Copenhagen is one of those less traveled to cities in Europe compared to the giants like Paris, Berlin, Barcelona and Rome but don't let this fool you as a place not worthy of visiting. Not only is there a rich historical culture filled with amazing Nordic food, beautiful old (and new) architecture, there is a city filled with the happiest people in the world who are eager to help those who are unfamiliar with Copenhagen.
I want to warn my readers that I am half Danish so this particular post may be biased based on your own experience with Copenhagen, however I think that due to my close relationship with this city you will have an advantage in making the best experience possible while visiting the Danish capitol.
Airport to CPH
I think 99% of those reading this will arrive in Denmark via Copenhagen's lufthavn (airport).

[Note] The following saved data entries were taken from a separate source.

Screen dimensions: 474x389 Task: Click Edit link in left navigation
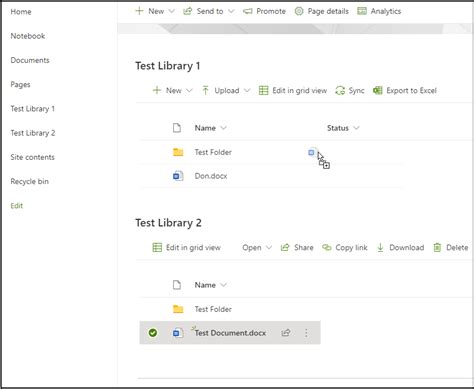click(17, 206)
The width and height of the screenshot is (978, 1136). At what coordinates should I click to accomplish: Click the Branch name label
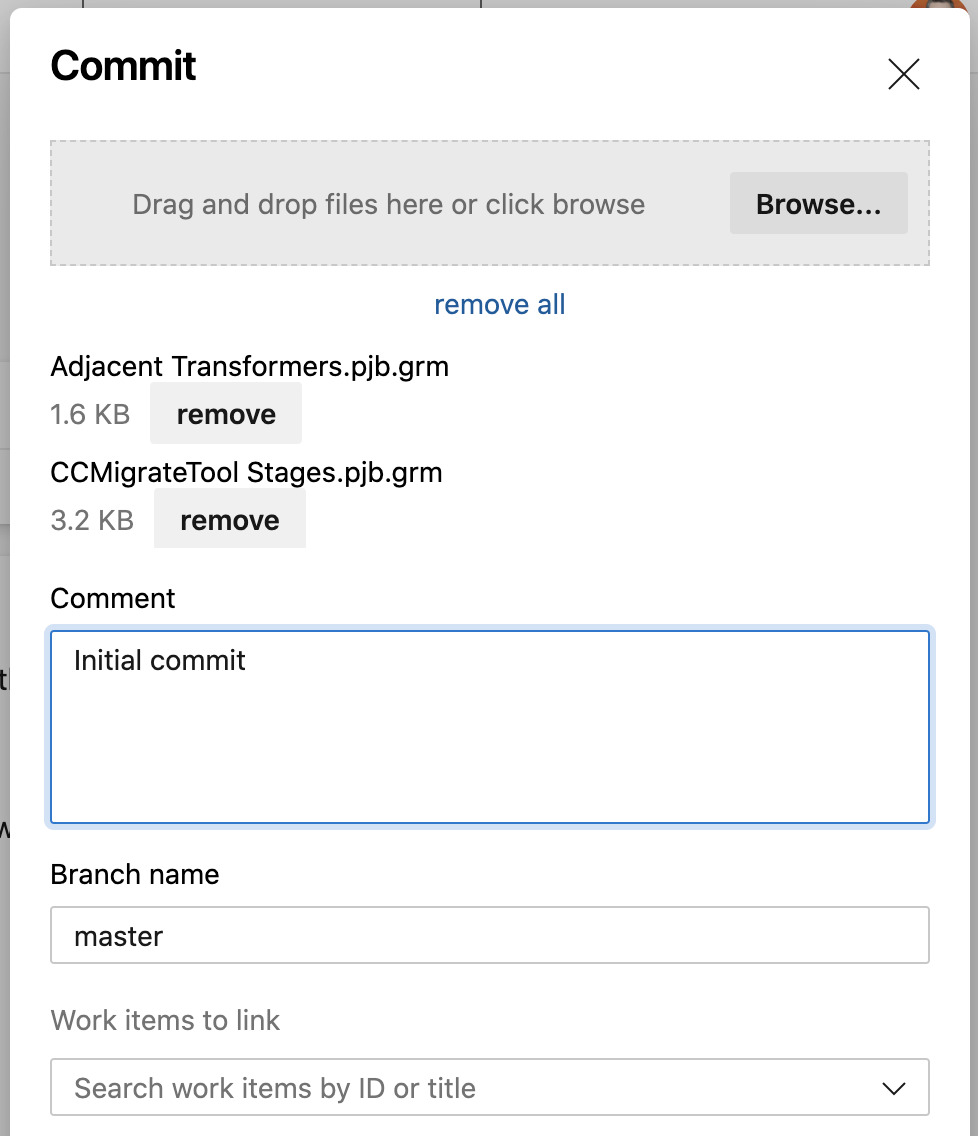coord(135,874)
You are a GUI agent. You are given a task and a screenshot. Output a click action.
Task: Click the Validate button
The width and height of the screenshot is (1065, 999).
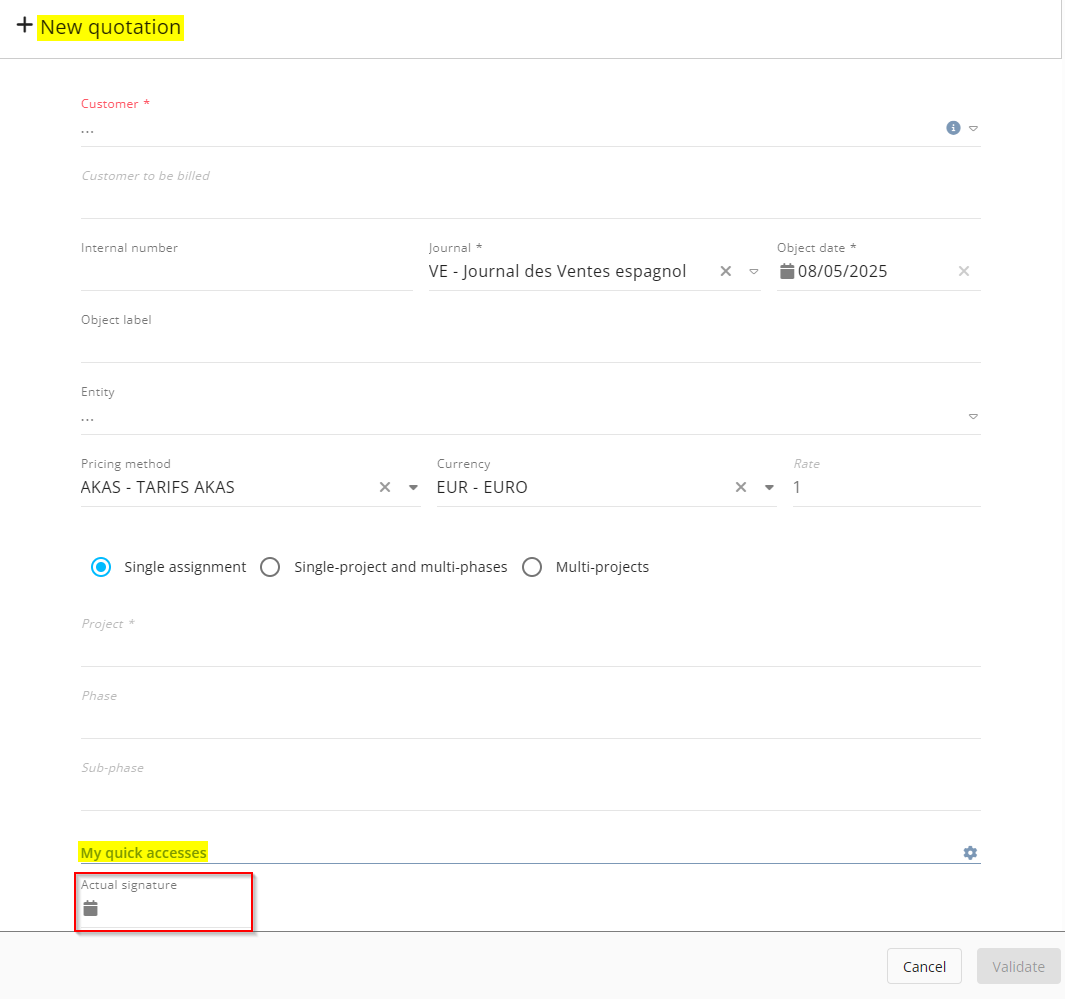click(1018, 966)
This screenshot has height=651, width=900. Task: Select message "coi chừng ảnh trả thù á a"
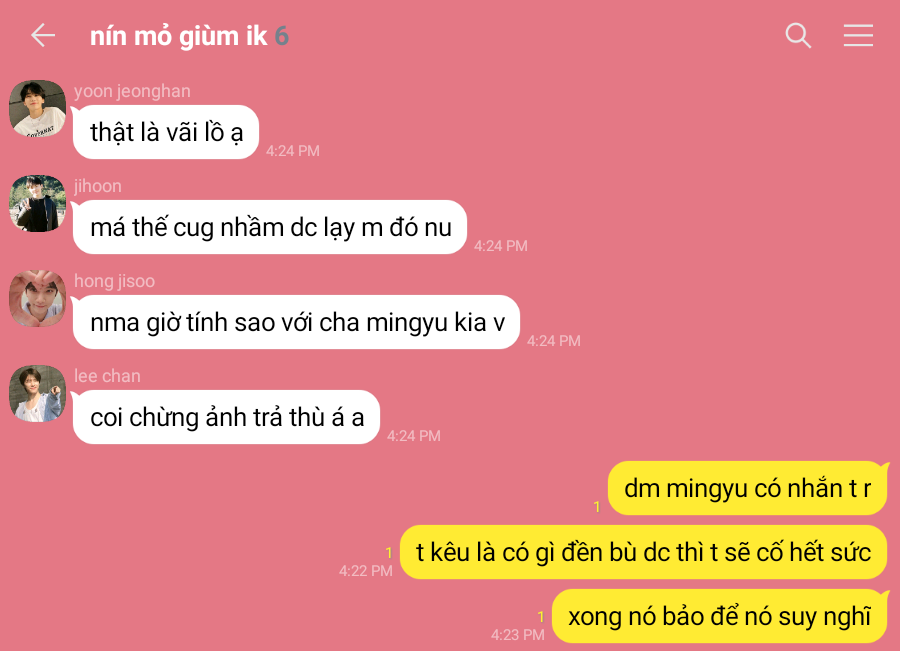coord(226,417)
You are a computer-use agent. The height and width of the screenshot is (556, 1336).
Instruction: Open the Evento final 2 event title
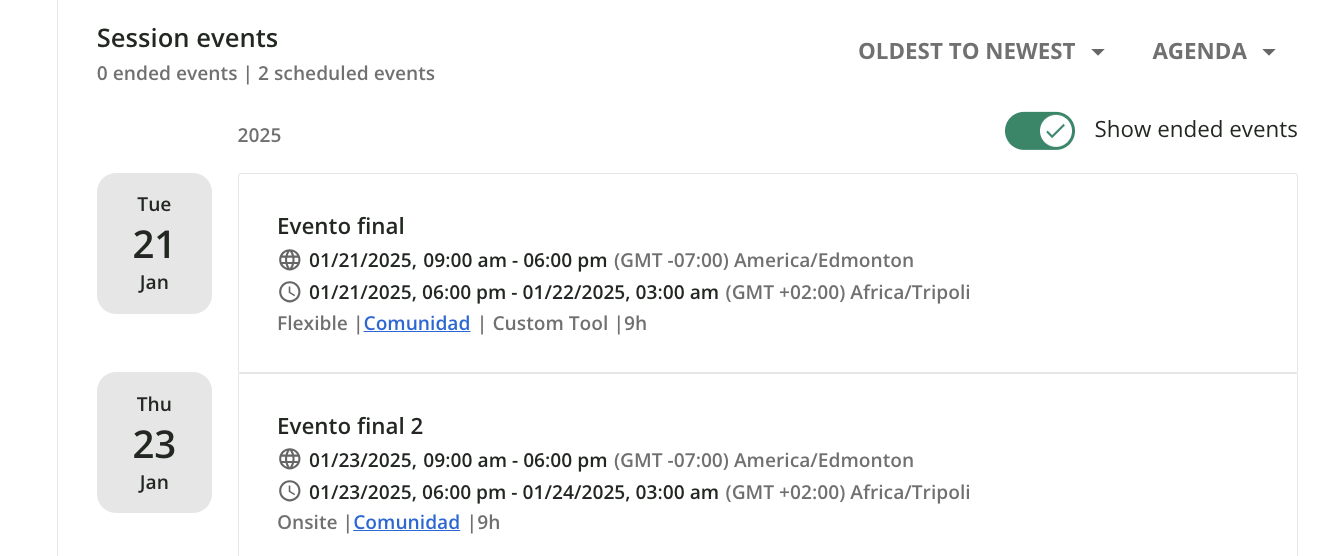(x=350, y=426)
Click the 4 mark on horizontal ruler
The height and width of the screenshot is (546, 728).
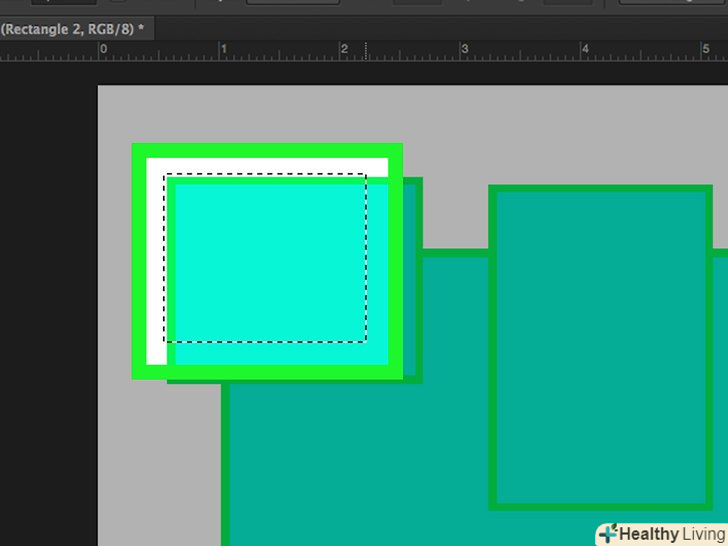pyautogui.click(x=585, y=49)
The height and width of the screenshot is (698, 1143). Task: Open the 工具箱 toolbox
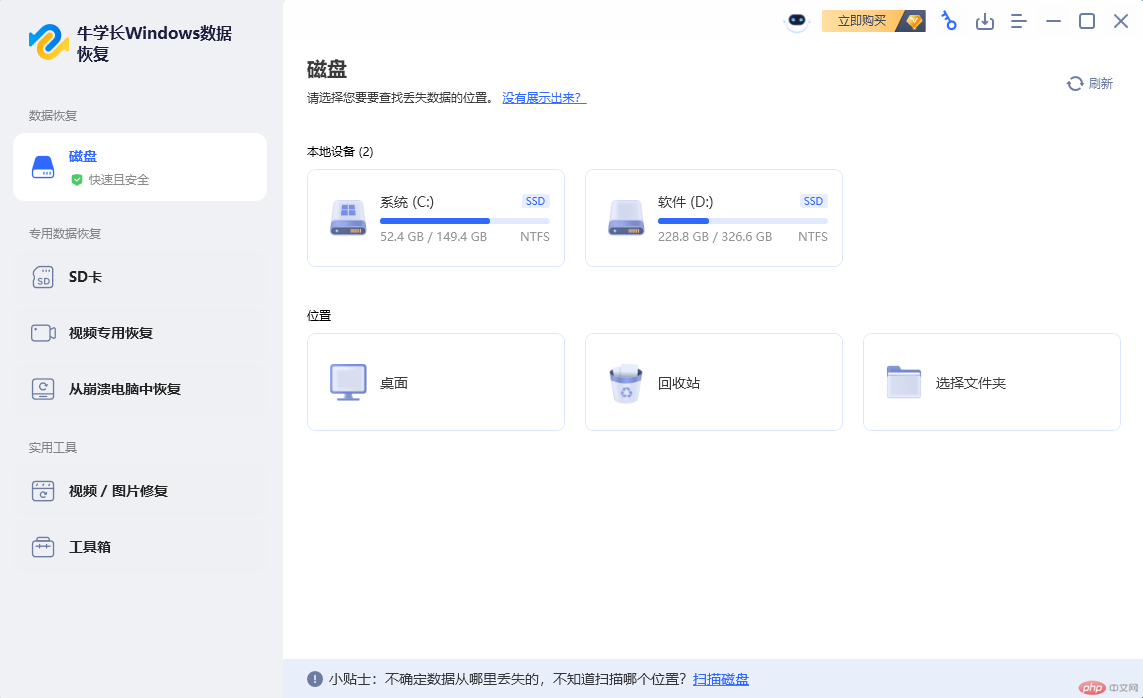(140, 547)
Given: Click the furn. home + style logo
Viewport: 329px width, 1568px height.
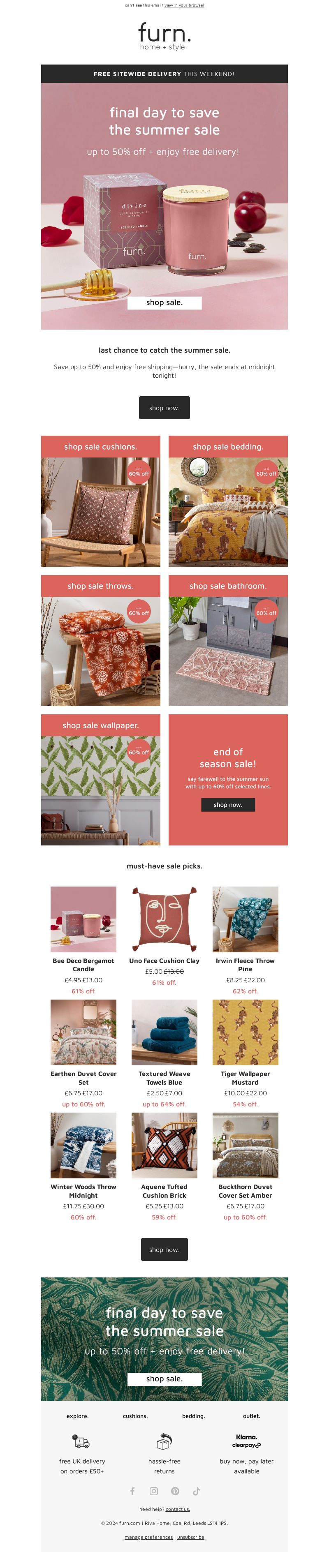Looking at the screenshot, I should (164, 36).
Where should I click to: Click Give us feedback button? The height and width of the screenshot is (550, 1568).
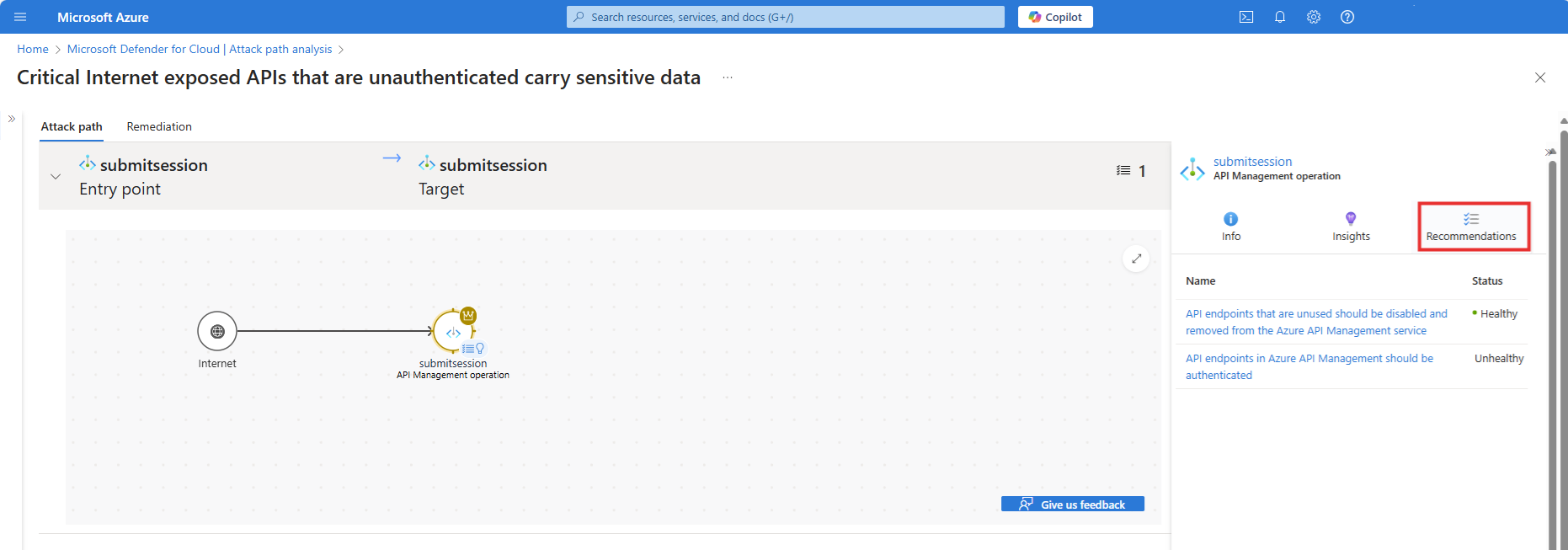(1072, 505)

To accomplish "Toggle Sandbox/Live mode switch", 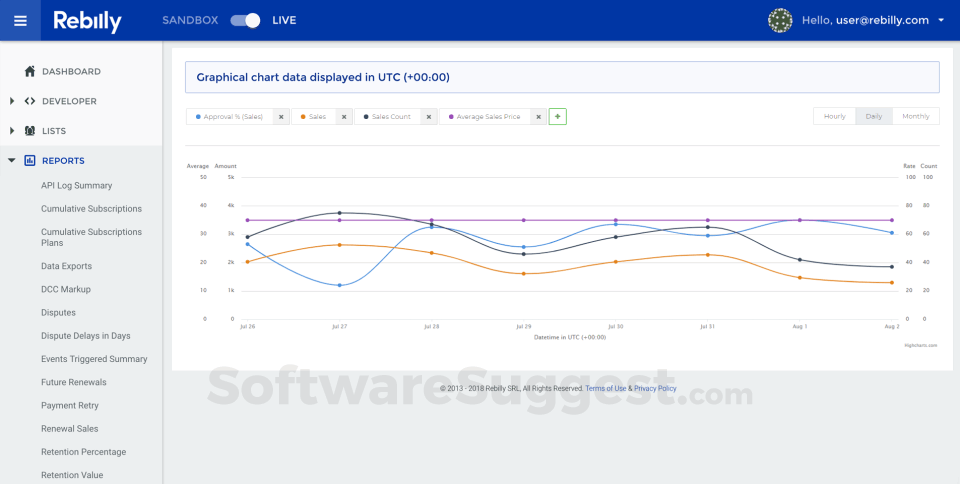I will pyautogui.click(x=245, y=20).
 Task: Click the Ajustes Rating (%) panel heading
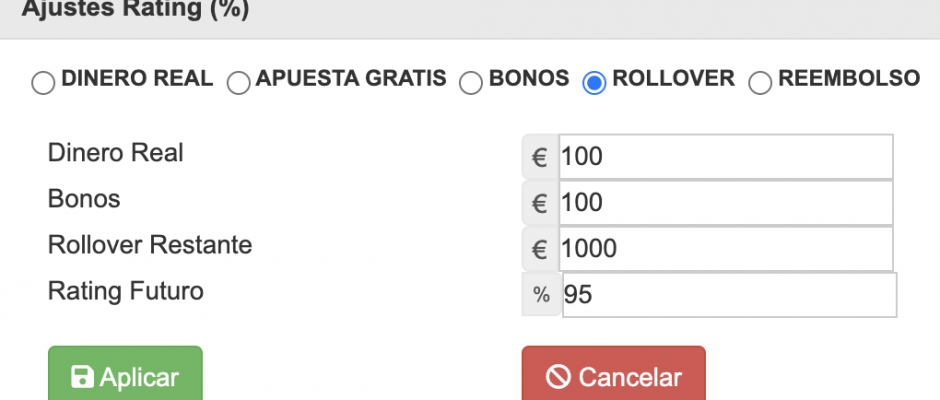click(x=135, y=12)
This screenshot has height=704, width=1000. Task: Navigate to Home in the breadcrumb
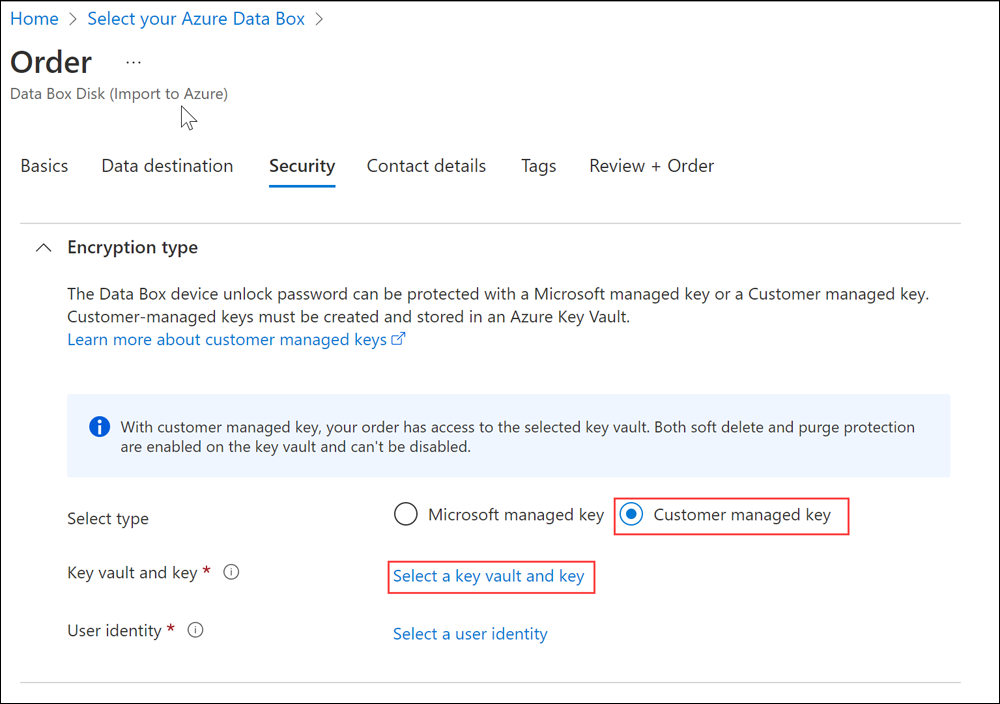click(x=34, y=19)
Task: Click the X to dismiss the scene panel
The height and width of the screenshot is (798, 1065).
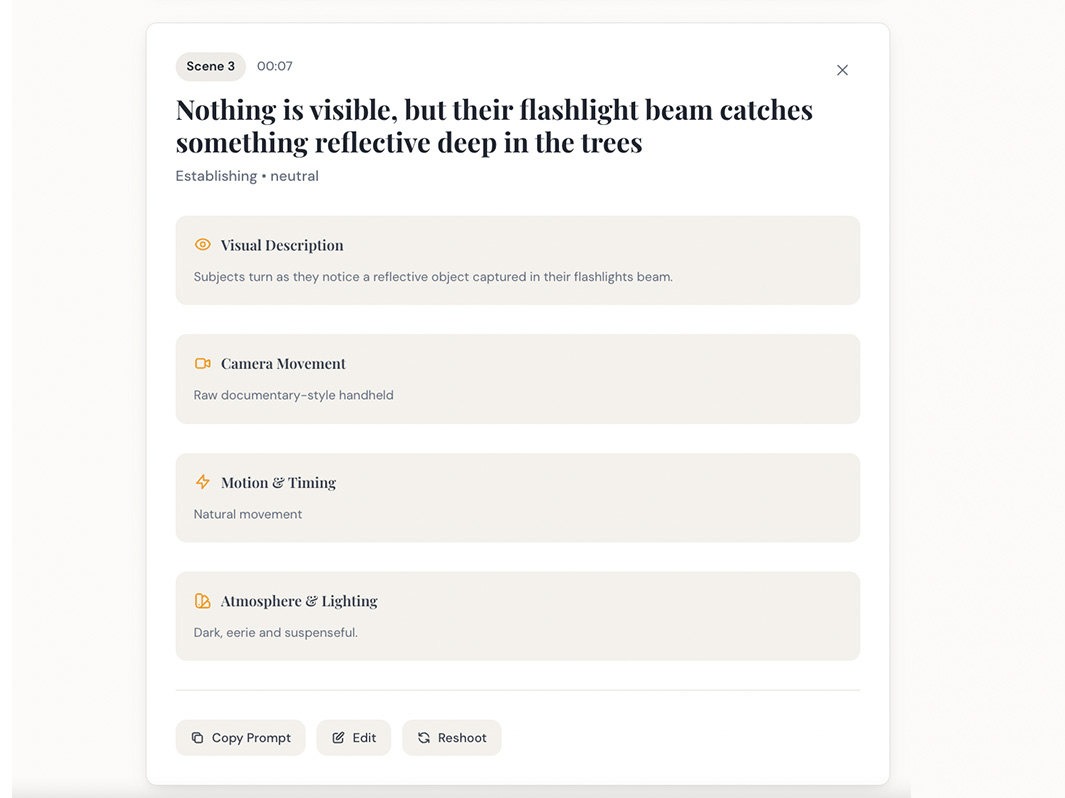Action: (842, 70)
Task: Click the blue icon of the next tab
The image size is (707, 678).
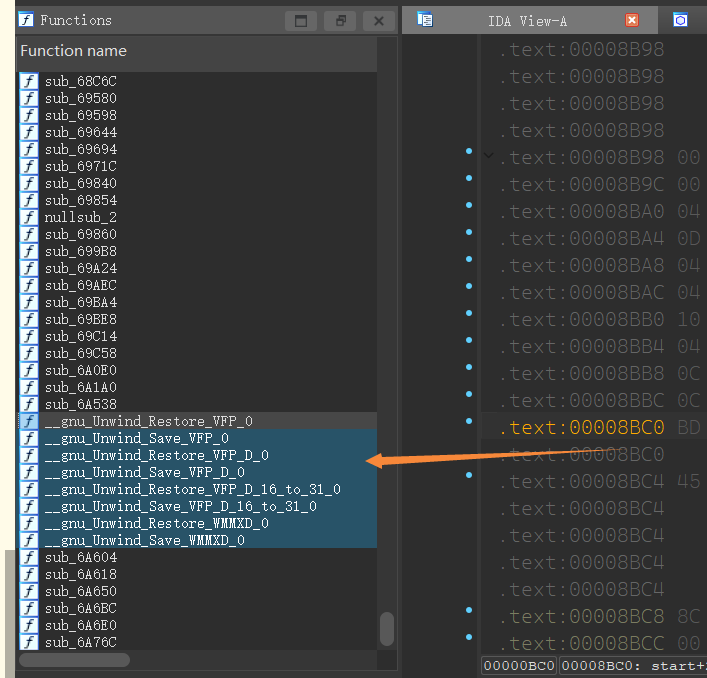Action: pyautogui.click(x=680, y=20)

You are in good hands because it couldn't be easier to get from the airport to the center of town. My preferred method of travel in DK is train. Head straight out of the exit from baggage claim (wave at all of the excited Danes waiving their flags and signs waiting for their loved ones) and head straight past the SAS check in counters until you find the train kiosk machines / teller area. The machines are very intuitive, can provide you a selection of languages and indicates Copenhagen Central Station as an easy 1 click option. Expect to pay a couple dollars / euros for the ticket into CPH; they accept card, Danish coins or Danish cash money. You will have 2 or 3 stops along the way on this 15 minute or so ride. Congrats. You made it to the center of Copenhagen.
AirBnB has caught on massively in København and I can say from experience it is a good option. Everyone I have encountered has communicated effectively (almost every Dane speaks English) and the places have been very clean and tidy. I always try to find one that has some older flair to it in order to experience the older style of Danish living. As with any city, the more central you go the more it will cost, but some of the surrounding neighborhoods pictured above are also great places to stay on a more friendly budget. This will allow you to submerse yourself in the daily Danish lifestyle: sipping coffee with a rundstykker (round Danish bread with butter and cheese) in the mornings while the Danes cycle to work or hitting up some of the new hipster places to grab a drink.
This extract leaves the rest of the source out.